Records for this exercise:
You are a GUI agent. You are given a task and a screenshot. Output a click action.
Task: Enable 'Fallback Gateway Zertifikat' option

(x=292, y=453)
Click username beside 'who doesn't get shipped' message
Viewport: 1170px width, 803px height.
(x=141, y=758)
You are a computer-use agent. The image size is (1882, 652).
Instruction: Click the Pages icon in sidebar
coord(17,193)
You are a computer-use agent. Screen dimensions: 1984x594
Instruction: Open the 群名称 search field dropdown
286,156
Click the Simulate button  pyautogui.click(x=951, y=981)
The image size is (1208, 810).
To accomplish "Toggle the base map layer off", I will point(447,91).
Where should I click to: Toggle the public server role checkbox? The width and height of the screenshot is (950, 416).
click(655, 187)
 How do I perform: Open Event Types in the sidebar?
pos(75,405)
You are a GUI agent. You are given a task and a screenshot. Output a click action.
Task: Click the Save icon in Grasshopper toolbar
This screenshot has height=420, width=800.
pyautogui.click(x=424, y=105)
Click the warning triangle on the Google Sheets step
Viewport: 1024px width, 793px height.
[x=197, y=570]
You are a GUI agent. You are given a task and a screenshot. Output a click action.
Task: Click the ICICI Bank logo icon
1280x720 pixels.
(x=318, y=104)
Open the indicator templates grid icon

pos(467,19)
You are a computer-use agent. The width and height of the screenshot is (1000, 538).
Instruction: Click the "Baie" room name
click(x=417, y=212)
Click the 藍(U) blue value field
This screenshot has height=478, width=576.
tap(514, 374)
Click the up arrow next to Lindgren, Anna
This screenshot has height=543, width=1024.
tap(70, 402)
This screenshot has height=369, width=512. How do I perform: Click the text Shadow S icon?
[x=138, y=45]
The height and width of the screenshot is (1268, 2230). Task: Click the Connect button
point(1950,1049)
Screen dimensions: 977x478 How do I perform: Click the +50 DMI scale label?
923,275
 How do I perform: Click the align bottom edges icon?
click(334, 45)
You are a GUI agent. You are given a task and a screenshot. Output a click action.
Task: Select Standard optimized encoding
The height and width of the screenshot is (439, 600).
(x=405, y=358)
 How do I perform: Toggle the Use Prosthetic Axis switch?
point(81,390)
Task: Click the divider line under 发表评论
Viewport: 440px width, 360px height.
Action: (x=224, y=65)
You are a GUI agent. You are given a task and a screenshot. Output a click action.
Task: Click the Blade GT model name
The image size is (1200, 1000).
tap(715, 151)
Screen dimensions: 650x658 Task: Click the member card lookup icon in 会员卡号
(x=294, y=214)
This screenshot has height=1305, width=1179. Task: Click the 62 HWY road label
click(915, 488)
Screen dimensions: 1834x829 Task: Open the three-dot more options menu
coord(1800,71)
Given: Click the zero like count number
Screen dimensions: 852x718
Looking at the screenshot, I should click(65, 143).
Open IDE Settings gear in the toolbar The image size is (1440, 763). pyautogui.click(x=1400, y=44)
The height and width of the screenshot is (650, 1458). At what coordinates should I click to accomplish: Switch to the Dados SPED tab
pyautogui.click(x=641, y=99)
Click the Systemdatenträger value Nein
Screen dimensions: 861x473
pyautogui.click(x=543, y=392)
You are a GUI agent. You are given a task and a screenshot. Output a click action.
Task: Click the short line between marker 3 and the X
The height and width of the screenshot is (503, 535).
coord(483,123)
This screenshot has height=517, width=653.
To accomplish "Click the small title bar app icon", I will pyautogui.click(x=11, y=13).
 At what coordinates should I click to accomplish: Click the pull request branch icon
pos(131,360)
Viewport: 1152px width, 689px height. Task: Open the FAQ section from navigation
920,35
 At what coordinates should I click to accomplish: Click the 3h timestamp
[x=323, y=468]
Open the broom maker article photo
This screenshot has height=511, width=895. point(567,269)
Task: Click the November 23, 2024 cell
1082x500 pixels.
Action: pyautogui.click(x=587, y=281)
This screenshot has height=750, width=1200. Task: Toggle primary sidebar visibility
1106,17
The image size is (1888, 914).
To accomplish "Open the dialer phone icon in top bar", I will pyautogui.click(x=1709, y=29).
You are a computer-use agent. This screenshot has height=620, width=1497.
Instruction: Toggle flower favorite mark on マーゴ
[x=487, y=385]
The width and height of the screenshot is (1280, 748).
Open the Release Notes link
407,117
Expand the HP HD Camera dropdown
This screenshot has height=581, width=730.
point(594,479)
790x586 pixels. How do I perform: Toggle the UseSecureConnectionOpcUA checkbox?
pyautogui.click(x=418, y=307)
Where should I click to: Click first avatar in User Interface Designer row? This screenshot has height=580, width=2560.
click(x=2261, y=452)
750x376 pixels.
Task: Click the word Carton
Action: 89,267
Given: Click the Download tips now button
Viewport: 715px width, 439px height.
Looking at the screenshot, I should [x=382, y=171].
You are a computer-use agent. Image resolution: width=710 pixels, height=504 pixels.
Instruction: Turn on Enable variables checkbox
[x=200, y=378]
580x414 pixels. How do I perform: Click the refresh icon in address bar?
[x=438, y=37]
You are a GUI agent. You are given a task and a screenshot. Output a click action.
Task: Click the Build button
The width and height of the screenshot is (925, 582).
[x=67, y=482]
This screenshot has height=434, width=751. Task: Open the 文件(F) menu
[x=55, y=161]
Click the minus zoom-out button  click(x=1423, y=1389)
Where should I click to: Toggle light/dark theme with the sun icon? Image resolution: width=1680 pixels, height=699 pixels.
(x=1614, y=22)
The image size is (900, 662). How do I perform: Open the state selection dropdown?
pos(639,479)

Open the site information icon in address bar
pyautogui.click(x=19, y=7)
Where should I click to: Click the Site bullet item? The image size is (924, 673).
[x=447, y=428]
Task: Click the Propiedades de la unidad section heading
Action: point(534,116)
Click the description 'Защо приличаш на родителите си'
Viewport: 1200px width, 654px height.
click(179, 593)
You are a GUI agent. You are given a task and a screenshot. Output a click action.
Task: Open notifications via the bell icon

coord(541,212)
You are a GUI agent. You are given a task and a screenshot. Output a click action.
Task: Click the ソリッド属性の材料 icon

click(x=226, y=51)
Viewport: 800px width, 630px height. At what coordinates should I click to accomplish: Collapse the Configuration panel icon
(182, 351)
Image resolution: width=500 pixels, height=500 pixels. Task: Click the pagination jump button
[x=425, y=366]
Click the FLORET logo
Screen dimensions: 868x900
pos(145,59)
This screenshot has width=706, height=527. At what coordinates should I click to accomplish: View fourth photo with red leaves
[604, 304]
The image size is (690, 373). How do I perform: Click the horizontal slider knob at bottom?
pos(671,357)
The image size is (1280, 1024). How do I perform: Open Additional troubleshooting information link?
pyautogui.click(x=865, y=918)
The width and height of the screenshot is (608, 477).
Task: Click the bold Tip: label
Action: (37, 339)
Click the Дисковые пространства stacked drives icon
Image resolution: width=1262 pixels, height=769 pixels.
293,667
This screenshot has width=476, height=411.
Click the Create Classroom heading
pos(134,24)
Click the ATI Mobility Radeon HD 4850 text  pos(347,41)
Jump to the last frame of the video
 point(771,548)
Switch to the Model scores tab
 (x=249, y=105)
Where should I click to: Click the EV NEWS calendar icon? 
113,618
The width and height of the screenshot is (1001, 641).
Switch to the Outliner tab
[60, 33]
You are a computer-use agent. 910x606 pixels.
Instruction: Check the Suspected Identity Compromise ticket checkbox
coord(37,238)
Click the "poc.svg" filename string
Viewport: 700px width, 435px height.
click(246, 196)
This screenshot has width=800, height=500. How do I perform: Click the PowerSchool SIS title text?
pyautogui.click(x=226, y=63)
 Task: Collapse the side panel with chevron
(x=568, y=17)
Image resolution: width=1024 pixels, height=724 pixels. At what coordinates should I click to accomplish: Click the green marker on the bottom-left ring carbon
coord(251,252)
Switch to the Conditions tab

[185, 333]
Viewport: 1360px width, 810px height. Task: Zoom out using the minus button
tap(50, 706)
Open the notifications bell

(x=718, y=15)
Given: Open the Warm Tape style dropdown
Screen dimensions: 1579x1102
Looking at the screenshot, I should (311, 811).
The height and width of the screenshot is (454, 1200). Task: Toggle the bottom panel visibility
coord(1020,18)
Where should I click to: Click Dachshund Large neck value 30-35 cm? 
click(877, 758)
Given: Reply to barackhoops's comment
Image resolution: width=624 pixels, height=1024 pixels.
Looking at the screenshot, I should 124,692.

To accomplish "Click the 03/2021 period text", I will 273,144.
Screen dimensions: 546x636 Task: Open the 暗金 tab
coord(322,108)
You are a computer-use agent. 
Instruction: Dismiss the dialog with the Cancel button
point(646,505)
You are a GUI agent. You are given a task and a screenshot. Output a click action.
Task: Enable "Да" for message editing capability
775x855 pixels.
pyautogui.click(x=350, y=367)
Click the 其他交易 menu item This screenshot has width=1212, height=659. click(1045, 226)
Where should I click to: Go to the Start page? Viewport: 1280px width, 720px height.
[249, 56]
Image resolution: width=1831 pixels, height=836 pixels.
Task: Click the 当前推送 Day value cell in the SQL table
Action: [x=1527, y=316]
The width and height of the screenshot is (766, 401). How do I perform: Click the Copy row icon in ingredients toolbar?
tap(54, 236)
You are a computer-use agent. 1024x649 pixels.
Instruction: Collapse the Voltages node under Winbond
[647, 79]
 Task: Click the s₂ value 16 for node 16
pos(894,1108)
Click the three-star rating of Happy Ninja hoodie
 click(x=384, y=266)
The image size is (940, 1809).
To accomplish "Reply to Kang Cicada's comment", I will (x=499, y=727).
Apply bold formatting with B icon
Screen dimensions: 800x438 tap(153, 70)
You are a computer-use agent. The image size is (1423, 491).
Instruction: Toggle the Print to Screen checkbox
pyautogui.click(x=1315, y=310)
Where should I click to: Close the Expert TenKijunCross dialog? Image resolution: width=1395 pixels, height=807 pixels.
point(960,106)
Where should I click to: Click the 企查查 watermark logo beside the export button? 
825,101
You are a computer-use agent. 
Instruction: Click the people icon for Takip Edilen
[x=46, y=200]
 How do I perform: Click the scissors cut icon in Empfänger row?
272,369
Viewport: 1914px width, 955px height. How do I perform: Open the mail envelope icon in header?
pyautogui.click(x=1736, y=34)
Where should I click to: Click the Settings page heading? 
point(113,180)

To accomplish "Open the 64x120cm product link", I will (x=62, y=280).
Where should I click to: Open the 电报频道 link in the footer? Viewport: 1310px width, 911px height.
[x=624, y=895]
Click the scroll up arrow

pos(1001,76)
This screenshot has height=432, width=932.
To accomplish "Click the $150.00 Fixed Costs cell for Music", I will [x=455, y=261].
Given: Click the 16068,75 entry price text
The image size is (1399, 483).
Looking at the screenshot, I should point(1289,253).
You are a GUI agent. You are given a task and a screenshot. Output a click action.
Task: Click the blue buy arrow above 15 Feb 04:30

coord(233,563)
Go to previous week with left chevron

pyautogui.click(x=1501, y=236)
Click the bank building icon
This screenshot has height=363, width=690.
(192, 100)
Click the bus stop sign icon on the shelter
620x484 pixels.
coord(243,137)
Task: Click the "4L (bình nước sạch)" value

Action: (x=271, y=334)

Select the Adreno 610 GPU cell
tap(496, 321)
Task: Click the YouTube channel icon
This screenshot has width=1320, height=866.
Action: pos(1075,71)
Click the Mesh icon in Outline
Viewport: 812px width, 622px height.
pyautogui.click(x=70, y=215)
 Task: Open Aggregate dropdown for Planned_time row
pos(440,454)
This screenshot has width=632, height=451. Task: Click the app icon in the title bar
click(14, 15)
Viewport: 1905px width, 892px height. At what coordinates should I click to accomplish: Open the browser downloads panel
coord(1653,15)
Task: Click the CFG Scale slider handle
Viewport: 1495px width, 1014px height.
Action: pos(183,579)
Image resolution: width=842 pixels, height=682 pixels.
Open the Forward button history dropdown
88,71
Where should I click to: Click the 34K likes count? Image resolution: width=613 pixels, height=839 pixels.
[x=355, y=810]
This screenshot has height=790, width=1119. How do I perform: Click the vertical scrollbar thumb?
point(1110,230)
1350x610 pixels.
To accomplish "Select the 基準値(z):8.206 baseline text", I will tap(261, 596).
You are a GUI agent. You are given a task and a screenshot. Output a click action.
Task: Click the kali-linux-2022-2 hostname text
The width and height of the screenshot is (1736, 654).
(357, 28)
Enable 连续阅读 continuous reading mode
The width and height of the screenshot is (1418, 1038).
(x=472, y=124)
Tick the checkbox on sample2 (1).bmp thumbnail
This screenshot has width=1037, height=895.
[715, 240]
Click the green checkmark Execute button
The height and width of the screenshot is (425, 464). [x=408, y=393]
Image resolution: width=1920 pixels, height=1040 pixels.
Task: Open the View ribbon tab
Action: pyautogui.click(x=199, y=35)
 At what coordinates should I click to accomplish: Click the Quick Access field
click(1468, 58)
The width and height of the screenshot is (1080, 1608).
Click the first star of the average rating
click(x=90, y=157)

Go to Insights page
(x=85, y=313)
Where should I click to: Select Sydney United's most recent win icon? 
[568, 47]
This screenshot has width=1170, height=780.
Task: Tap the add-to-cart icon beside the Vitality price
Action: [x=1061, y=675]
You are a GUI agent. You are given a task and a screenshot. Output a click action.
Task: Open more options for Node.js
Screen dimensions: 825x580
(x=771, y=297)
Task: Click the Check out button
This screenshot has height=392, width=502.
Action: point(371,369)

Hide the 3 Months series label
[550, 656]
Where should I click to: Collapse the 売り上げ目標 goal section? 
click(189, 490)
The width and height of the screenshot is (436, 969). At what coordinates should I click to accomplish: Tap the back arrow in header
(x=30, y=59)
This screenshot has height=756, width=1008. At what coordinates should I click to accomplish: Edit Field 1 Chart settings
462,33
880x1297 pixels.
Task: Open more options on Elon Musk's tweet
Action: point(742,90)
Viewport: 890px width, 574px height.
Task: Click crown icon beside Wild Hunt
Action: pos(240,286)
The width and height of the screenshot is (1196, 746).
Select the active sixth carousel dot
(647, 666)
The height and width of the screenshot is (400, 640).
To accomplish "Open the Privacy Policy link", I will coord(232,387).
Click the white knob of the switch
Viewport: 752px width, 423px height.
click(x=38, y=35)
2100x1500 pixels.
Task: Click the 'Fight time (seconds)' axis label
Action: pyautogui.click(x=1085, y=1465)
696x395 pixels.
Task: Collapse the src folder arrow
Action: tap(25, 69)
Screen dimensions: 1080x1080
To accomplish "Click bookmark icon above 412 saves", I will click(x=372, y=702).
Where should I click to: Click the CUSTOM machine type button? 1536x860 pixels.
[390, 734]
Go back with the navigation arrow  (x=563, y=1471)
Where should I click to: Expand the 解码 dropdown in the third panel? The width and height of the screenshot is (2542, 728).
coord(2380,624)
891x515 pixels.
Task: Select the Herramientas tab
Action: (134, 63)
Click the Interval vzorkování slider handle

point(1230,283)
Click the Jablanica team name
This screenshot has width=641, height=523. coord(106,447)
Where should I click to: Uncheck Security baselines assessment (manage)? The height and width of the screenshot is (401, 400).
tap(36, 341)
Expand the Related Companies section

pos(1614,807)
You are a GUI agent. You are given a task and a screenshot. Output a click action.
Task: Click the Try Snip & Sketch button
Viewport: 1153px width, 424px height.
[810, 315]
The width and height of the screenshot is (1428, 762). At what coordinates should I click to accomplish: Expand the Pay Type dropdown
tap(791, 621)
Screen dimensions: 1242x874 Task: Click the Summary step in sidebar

Exercise objective: Every line above that holds "Reply" counts once; state the total and nothing else.

Answer to the exercise: 2